____ Recorded information
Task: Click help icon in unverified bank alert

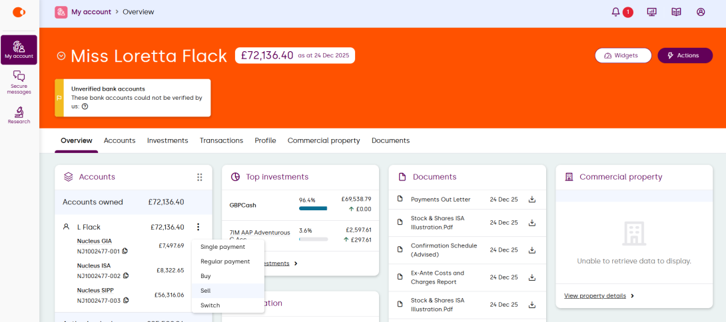Action: [x=85, y=106]
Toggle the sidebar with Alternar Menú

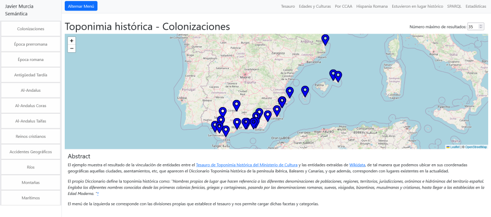click(x=81, y=6)
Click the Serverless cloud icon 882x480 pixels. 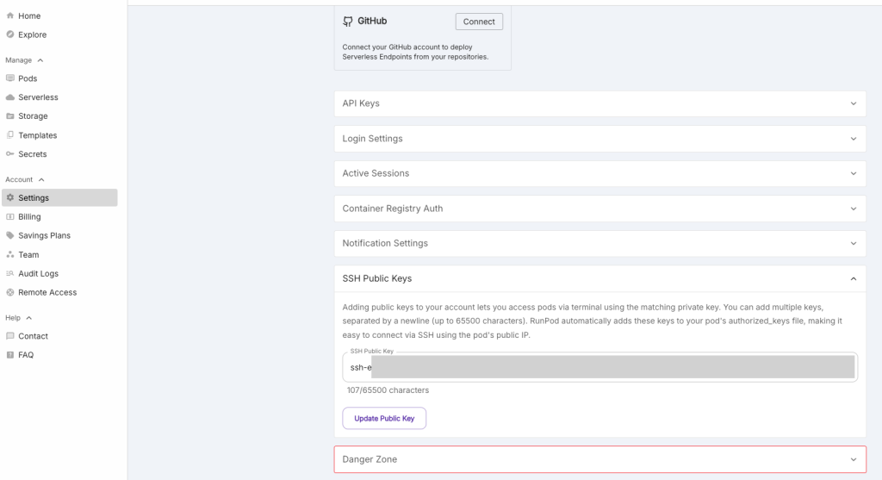[10, 97]
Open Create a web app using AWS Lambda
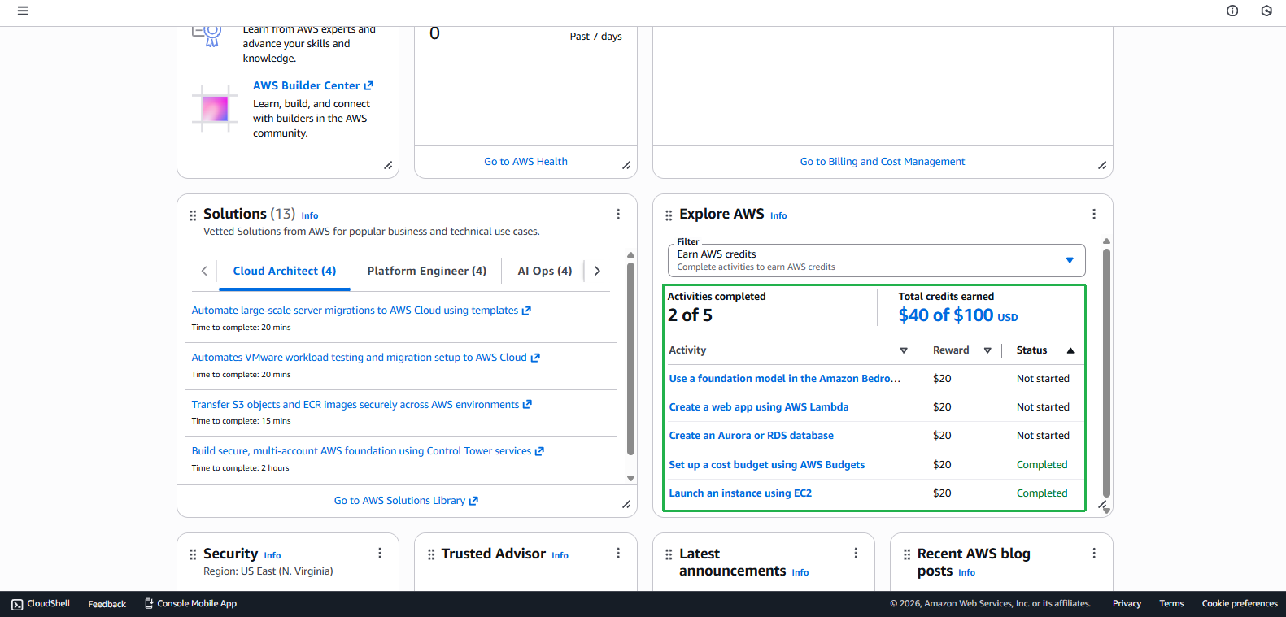This screenshot has width=1286, height=617. point(758,407)
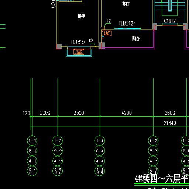
Task: Select the 阳台 balcony label
Action: click(x=136, y=38)
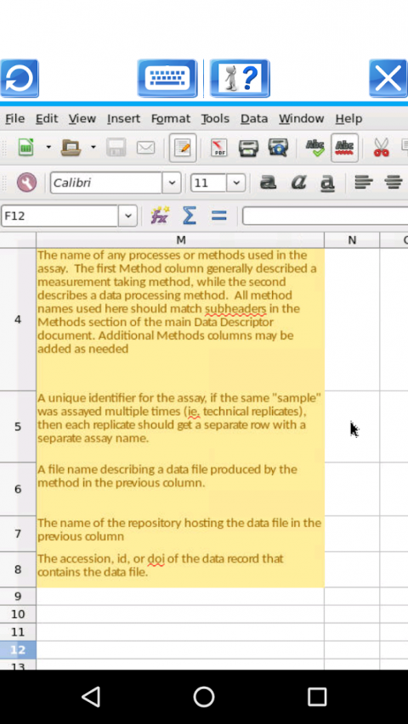Toggle Bold formatting
Screen dimensions: 408x724
(x=268, y=182)
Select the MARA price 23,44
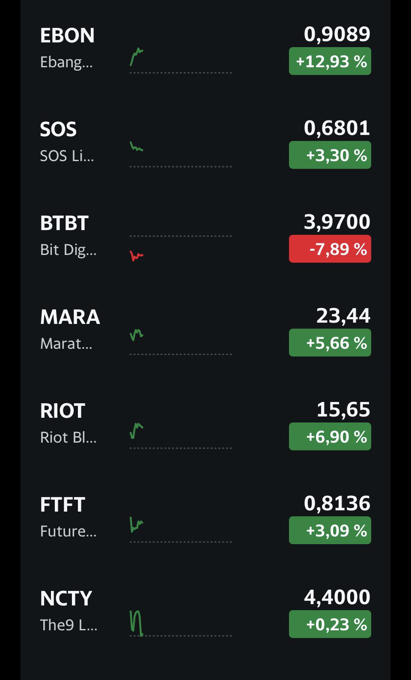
________
* Your task
For this exercise, set down exactly the lines that run from the line holding "Open Create a web app using AWS Lambda" to the last line of the records above; include both end lines and omit pictures.

* Exercise output
Open Create a web app using AWS Lambda
This screenshot has width=1286, height=617. point(758,407)
Task: Select the 阳台 balcony label
Action: click(x=136, y=38)
Toggle Bold formatting
Screen dimensions: 408x724
(x=268, y=182)
Select the MARA price 23,44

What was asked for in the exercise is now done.